Era um aluno exemplar na faculdade e trabalhador profissional no laboratório. Tanto esforço exigia também alguma distração. O grego achava que alguns romances o fariam relaxar de sua rotina, que se resumia a fórmulas e mais fórmulas. Porém, findo o prazo da locação, Milo teria de retorná-los à biblioteca o mais cedo possível para não ficar com o nome sujo entre as bibliotecárias.

            Não era de todo uma situação desagradável, pois agora possuía planos para a manhã de sábado que não incluíam ouvir passivamente a voz esganiçada do morador inconveniente. Sem pressa, fez o desjejum, vestiu-se com uma camisa leve e prendeu seus longos cachos com uma fita bastante gasta, pôs os livros debaixo do braço e deu leves murros na porta do vizinho para oferecer-lhe um cortês “Cala a boca, italiano!” antes de sair.

Já na rua, Milo caminhava a passos largos e lentos.
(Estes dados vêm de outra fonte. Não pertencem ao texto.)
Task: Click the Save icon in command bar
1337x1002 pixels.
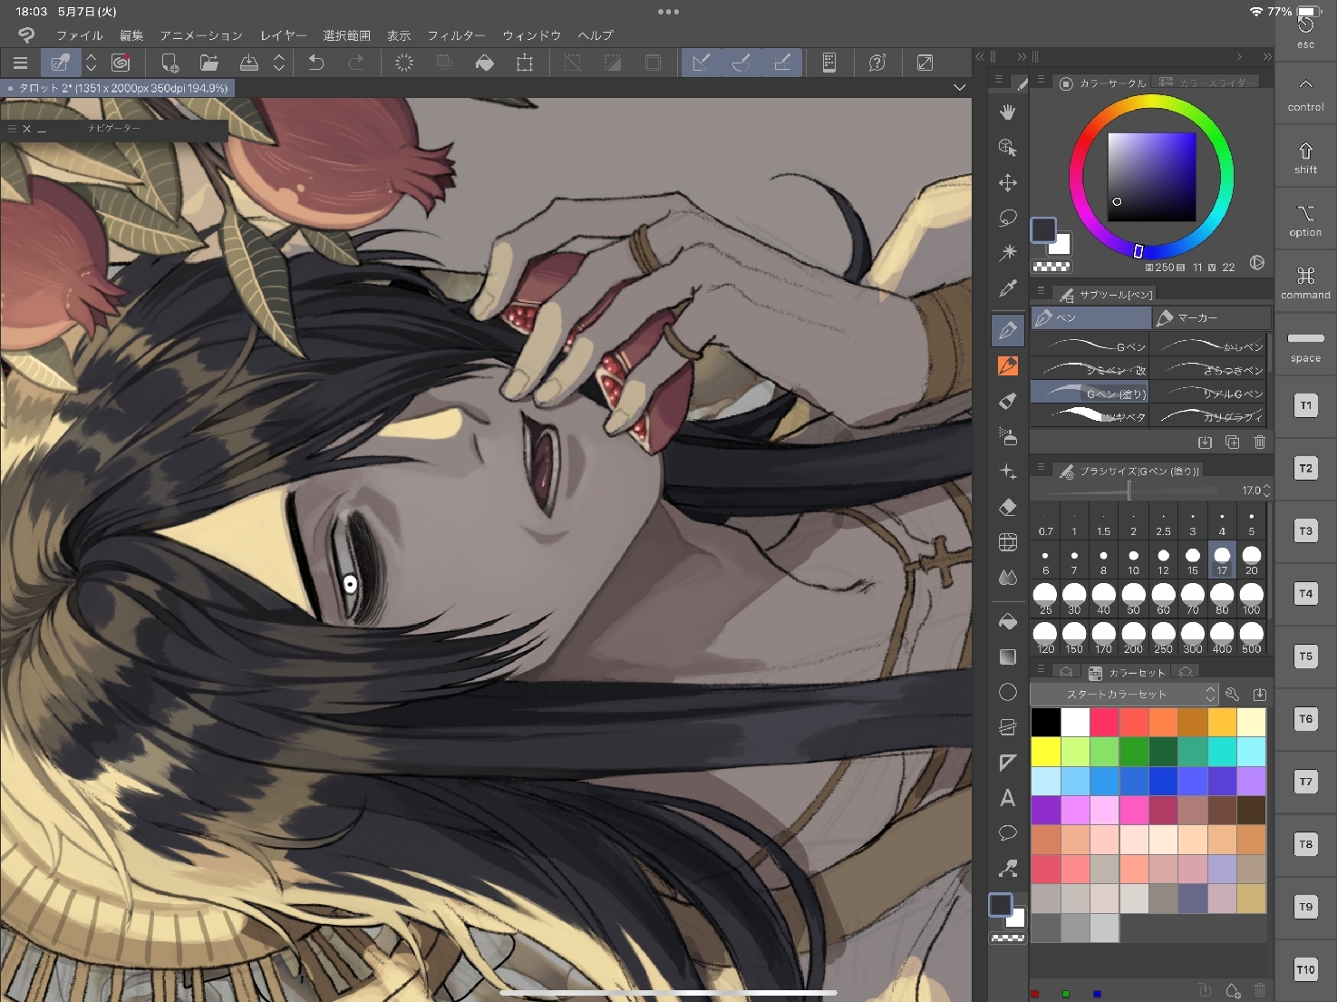Action: (248, 63)
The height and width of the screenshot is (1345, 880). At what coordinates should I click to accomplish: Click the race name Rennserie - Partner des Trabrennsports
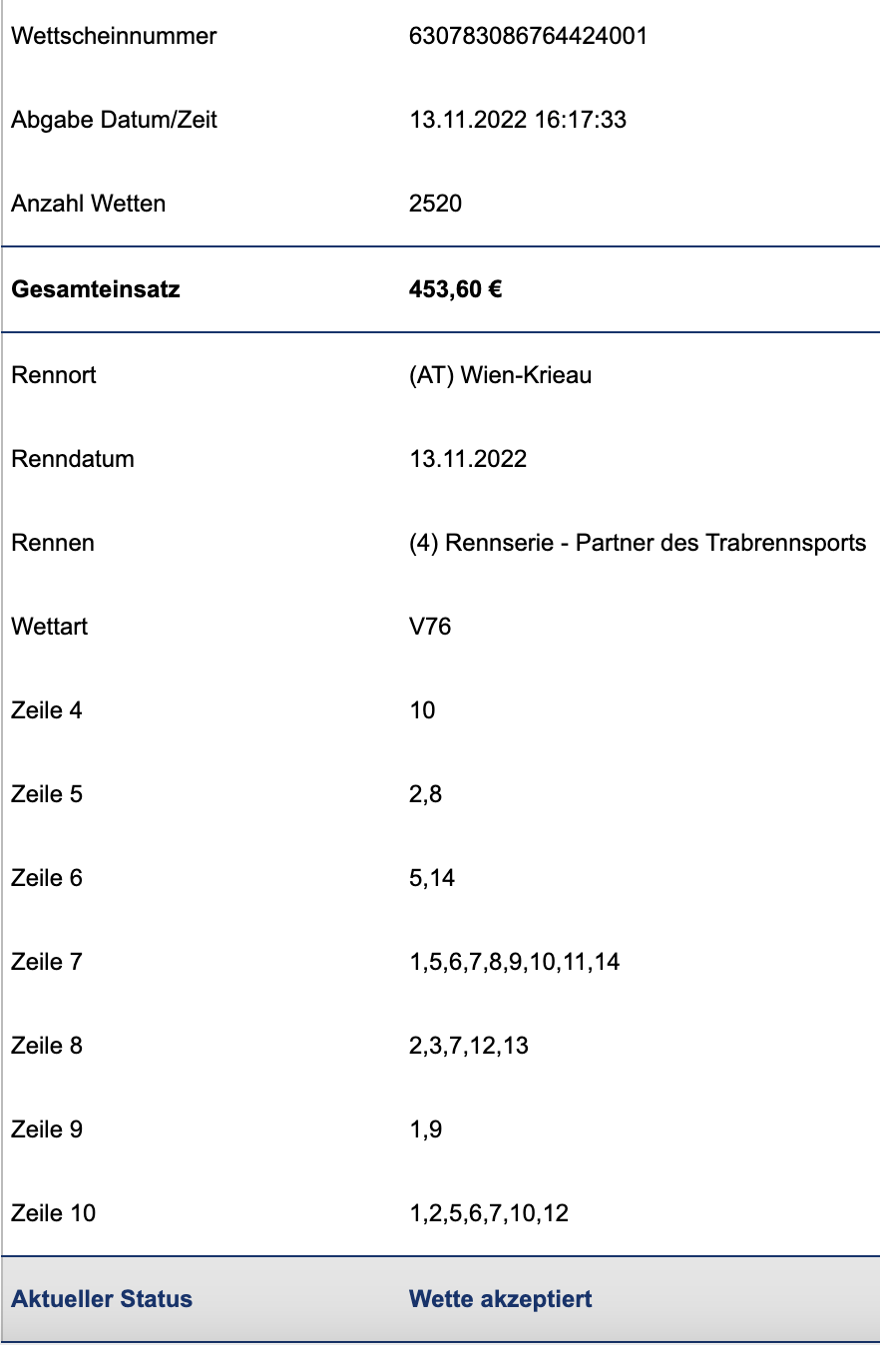point(656,543)
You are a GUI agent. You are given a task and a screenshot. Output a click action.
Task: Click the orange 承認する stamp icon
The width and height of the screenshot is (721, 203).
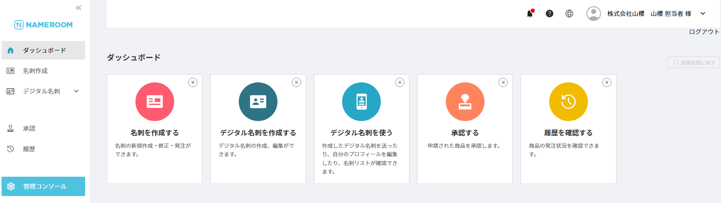tap(465, 102)
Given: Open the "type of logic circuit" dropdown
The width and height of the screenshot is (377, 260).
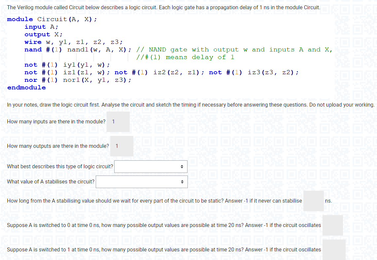Looking at the screenshot, I should pyautogui.click(x=151, y=166).
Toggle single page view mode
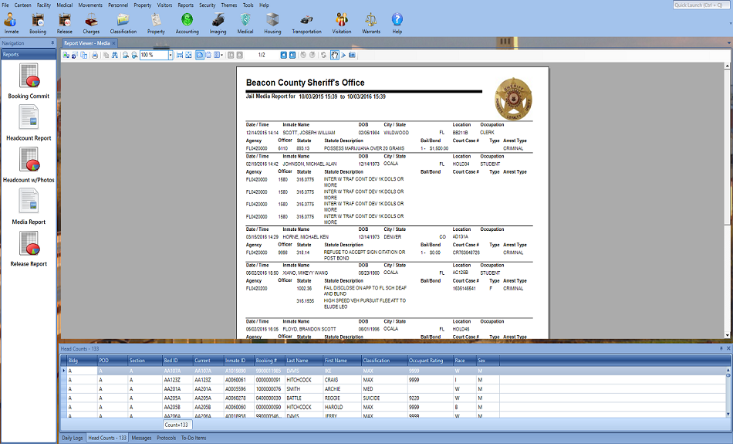Image resolution: width=733 pixels, height=444 pixels. [199, 56]
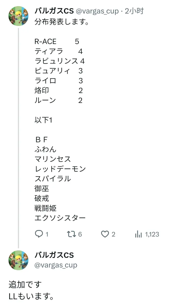
Task: Open avatar beside the 追加です reply
Action: point(18,260)
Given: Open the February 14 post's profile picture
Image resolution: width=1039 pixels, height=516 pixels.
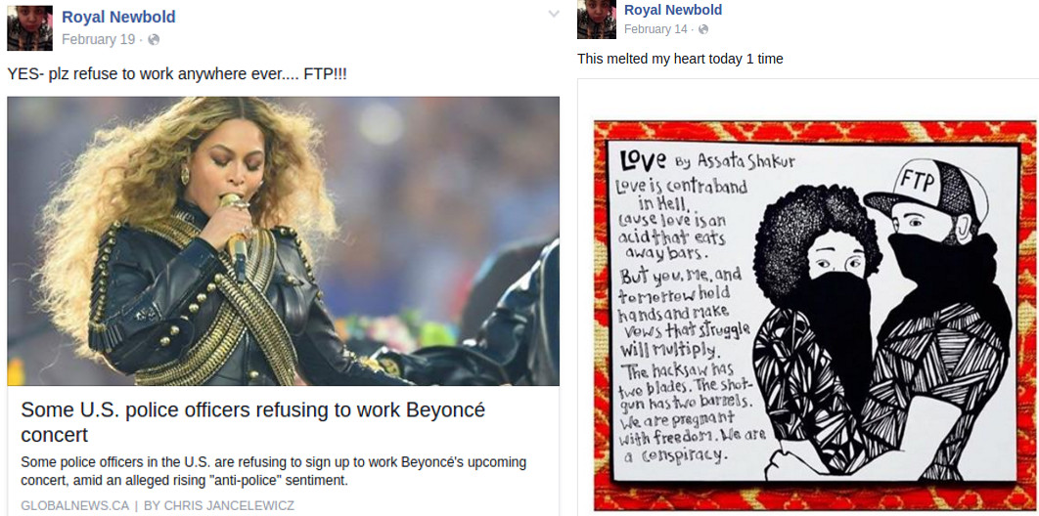Looking at the screenshot, I should click(597, 20).
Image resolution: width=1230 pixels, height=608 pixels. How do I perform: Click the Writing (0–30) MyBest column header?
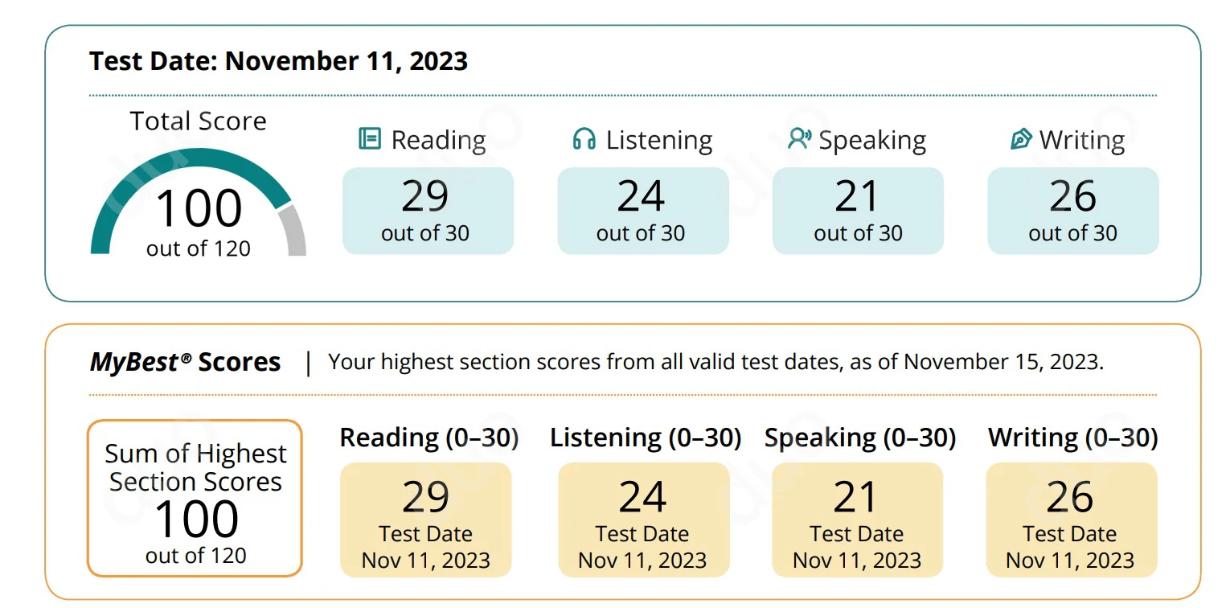1072,438
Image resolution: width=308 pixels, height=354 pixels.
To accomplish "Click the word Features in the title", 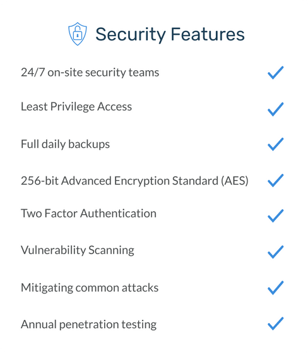I will pos(208,34).
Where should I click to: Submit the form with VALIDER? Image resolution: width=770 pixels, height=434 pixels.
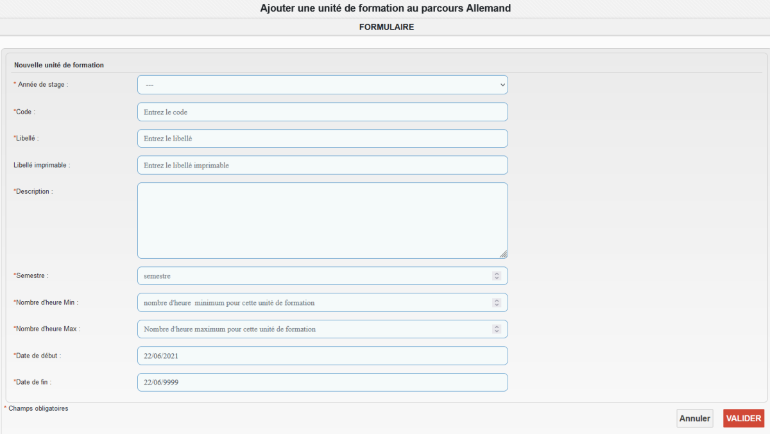tap(743, 419)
A École ficava a trinta minutos a pé de sua casa e ele sempre se via sempre obrigado a fazer o percurso apressadamente para evitar atrasos. Decidiu aproveitar a oportunidade para reparar no trajeto, as casas, lojas...

Paris era realmente uma cidade sem igual. Estava lá a cerca de três meses, mas era como se houvesse em cada esquina uma novidade e em cada canto uma velharia. Casas antigas se contrastavam com prédios modernos, modas surgiam e logo eram esquecidas. As praças, os cafés, tanta opulência e luxo contrastando com os bairros da periferia, onde ainda era comum de se encontrar as lavadeiras e engomadeiras, operários e estrangeiros sem muita perspectiva.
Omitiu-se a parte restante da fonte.